The Ronald H. Brown Center for Civil Rights at St. John’s recently received a $125,000 grant from the Access Group Center for Research and Policy Analysis to strengthen its pipeline program.
It will be used to strengthen its current Ronald H. Brown Law School Prep Program for College Students. Much of the money will also be allocated toward a new program — Prep Program Foundations.
According to Elaine Chiu, the director of the Ron Brown Center, the program will be for students entering their sophomore year of college who may be curious about the legal field.
Students will work on their critical reading and writing skills.
“The idea is to help them work on their skills in a three-week period where they’re just mono-tasking on that,” Chiu said.
Following this, the students will then do a five-week internship with a judge, where they’ll be able to put their skills to work. She said that part of the idea behind the internship is to give students exposure to the legal field earlier.
“New York State courts are fascinating places where so many different types of problems and disputes come into the court system – it’s rarely a boring day there,” Chiu added.
Applying for the grant, Chiu said, was a competitive process.
“You had to dig, come up with a well thought out idea for using the money-just for one year-report to them twice, lay out different ways we should be measured, how would we know if we succeeded in what we said we would do,” she said.
Chiu added that she believes their success with the pipeline program helped them, and said that she’s grateful for the grant, as she’s been wanting to do more new and expansive things.
The new program, Chiu said, will be aimed at students who have been “disserved by their overcrowded, underfunded” high schools and middle schools, which goes back to the core of much of the Ron Brown Center’s work.
Created in 1999, the Ron Brown Center focus on four major objectives:
- Engage in legal studies
- Research issues that affect the lives of disadvantaged and underrepresented people and provide outreach programs to such groups
- Increase the racial and socioeconomic diversity of the legal profession
- Educate law students to be leaders on issues of racial, economic and social justice
Chiu said that with the assistance of law students, the center focuses on diversifying the legal profession, through initiatives such as its “Journal of Civil Rights and Economic Development.”
Another way in which the center accomplishes its mission is through its pipeline program — one of the best in the nation.
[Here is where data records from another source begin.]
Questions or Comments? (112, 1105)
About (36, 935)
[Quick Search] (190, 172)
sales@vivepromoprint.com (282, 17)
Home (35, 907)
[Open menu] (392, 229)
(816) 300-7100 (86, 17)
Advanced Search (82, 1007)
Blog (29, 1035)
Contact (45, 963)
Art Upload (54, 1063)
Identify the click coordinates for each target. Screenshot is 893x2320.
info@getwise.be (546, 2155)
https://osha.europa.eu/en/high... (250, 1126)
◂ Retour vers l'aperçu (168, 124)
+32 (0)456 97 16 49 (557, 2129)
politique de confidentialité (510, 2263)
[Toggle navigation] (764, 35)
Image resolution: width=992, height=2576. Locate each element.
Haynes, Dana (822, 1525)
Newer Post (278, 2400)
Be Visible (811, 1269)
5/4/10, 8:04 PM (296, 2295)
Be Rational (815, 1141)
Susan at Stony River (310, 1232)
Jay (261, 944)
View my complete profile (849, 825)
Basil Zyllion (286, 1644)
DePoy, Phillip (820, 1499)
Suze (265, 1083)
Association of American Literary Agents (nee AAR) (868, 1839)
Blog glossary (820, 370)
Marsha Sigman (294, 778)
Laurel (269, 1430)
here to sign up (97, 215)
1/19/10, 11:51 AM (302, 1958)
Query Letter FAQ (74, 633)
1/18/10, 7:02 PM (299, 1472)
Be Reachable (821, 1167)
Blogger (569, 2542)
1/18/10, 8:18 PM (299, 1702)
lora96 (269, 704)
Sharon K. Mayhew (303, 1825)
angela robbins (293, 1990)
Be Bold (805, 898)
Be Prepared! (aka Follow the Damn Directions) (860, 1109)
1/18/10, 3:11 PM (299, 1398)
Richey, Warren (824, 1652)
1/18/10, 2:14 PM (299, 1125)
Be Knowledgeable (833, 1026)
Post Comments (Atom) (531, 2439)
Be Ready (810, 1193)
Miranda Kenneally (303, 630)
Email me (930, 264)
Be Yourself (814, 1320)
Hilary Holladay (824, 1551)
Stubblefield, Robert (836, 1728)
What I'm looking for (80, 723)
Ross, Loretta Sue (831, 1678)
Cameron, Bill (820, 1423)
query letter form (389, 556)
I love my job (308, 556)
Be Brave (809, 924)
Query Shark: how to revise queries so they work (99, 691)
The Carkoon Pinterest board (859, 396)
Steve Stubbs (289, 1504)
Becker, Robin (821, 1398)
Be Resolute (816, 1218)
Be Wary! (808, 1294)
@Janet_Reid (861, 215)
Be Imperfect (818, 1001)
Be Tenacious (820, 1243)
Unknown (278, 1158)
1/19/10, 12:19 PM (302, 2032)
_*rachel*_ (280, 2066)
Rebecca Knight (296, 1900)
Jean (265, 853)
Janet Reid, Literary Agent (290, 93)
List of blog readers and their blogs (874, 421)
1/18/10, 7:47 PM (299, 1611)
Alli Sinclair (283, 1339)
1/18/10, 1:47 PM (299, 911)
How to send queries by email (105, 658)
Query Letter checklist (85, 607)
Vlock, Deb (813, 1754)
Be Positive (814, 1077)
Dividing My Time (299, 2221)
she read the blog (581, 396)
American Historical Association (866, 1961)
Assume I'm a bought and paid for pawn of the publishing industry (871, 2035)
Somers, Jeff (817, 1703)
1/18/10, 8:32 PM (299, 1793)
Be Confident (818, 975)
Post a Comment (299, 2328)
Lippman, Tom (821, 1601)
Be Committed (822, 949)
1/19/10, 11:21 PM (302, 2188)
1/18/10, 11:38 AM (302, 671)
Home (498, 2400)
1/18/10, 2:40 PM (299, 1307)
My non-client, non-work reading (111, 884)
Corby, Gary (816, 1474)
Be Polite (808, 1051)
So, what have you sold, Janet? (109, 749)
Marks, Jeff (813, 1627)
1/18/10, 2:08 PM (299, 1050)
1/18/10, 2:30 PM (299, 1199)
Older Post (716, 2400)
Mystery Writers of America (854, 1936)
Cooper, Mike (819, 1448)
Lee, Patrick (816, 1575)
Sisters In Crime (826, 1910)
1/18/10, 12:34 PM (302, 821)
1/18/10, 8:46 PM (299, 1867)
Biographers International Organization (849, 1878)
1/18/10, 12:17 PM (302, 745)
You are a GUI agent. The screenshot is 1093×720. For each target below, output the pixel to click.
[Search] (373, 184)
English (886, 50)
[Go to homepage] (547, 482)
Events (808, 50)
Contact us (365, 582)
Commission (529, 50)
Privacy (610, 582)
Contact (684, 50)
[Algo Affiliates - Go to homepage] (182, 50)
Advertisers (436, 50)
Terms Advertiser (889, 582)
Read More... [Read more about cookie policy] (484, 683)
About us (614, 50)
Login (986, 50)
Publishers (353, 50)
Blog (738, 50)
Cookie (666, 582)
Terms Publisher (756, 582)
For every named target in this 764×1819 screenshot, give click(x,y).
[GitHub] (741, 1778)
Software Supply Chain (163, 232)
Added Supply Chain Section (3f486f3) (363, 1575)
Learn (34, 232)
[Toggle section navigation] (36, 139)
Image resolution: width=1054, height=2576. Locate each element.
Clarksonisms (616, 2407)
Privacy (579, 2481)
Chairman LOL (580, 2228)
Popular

Chiu said they recently finished up their 11th summer.
According to the center’s website, “To help raise the number of diverse, disadvantaged students in law schools, the Ron Brown Prep Program identifies these students in their college years and offers them early exposure to the study and practice of law.”
During the prep program, students from all over spend two summers at SJU working with academic classes, mentoring, internships, free custom intensive LSAT courses, counseling, luncheons, panels and more. The idea, Chiu said, is to help these students get into law school.
“The [thought] is that a lot of these college students, they have talent, they have the intelligence, and passion for the law—they don’t have the tools,” she said.
The law school community, as well as the undergraduate community, is deeply involved with the program.
According to Chiu, about 12 to 15 faculty members from the law school, and one or two from the University, work with the prep program.
SJU Law’s Dean, Michael Simons, teaches a course in criminal law, Chiu said.
“We run the courses pretty similarly to how we would run a law school course,” she said.
Teaching Assistants (TA’s) who are law students also work with the program. Chiu said that during the three-week program, students get a real feel for what three years of law school is like; right down to the socratic teaching method.
While students from various schools around the country participate in the program, Chiu said that she hopes to see more students from SJU apply for the program.
The application comes out in December she said, and while there is a fee, most students do receive financial assistance.
Participants tell her they feel as if they’ve “climbed a mountain” by the end of the program.
Students, she said, describe it as the “hardest three weeks they’ve ever worked in their life.”
“[It] affirms that they belong in law school,” Chiu said.